▸ Trecho
#####

Neste sentido, com o objectivo de lhes melhorar a aparência e impressionar o comprador, nos dias que antecediam a venda, os mercadores aumentavam-lhes a ração; esfregavam-nos com óleo de palma, que os tornava mais negros e luzidios; aos que já tinham barba, escanhoavam-nos bem e, como último ardil para os encarecer, friccionavam-lhes o rosto com pedra-ume, de modo a deixá-lo macio como se fossem imberbes. Sem o menor vestígio de barba à vista e ao tacto, restava aos peritos negreiros recorrer ao processo de passar a língua pelo rosto dos negros, procurando assim detectar o que, de outra maneira, lhes escaparia. Por processo semelhante, através do sabor do suor, tentavam descobrir se o escravo tinha ou não contraído determinadas doenças.

#####

▸ Excertos de dados

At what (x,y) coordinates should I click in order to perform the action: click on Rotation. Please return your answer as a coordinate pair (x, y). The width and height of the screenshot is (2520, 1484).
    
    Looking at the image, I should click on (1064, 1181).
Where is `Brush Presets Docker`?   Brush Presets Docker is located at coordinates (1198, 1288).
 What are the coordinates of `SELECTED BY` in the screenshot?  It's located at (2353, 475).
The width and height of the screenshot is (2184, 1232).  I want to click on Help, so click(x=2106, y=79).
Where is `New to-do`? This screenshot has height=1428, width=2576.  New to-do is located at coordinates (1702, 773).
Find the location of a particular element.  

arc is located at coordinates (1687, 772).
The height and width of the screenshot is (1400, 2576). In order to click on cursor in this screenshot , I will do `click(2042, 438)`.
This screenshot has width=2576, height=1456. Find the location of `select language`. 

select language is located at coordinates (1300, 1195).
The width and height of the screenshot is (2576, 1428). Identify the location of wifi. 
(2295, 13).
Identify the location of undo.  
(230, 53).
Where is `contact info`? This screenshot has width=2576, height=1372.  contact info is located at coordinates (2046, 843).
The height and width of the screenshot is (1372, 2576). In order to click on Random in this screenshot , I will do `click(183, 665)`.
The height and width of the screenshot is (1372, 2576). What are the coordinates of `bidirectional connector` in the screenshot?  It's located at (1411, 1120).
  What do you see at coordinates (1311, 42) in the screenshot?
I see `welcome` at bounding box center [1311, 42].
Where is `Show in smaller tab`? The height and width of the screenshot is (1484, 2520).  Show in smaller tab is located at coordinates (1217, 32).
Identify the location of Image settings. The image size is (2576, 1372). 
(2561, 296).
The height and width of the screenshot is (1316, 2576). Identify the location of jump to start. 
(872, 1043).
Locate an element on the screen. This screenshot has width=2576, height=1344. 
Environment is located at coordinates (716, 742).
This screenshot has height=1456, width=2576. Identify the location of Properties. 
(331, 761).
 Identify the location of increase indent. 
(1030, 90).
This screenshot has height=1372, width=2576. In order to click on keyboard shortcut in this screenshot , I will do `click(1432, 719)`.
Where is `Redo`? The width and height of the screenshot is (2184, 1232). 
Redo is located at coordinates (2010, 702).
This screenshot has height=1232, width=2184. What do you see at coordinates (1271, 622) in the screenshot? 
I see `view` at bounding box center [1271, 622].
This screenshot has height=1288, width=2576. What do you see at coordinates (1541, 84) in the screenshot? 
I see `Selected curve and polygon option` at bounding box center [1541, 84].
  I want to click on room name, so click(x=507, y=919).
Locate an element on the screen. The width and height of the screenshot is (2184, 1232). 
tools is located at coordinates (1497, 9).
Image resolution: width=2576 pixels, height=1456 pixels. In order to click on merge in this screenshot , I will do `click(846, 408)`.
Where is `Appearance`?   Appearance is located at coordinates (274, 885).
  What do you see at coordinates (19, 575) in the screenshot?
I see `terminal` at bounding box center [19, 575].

#####

Repita na íntegra, sem mudar nada, o trecho sobre os truques dos mercadores de escravos.

▸ Resultado
Neste sentido, com o objectivo de lhes melhorar a aparência e impressionar o comprador, nos dias que antecediam a venda, os mercadores aumentavam-lhes a ração; esfregavam-nos com óleo de palma, que os tornava mais negros e luzidios; aos que já tinham barba, escanhoavam-nos bem e, como último ardil para os encarecer, friccionavam-lhes o rosto com pedra-ume, de modo a deixá-lo macio como se fossem imberbes. Sem o menor vestígio de barba à vista e ao tacto, restava aos peritos negreiros recorrer ao processo de passar a língua pelo rosto dos negros, procurando assim detectar o que, de outra maneira, lhes escaparia. Por processo semelhante, através do sabor do suor, tentavam descobrir se o escravo tinha ou não contraído determinadas doenças.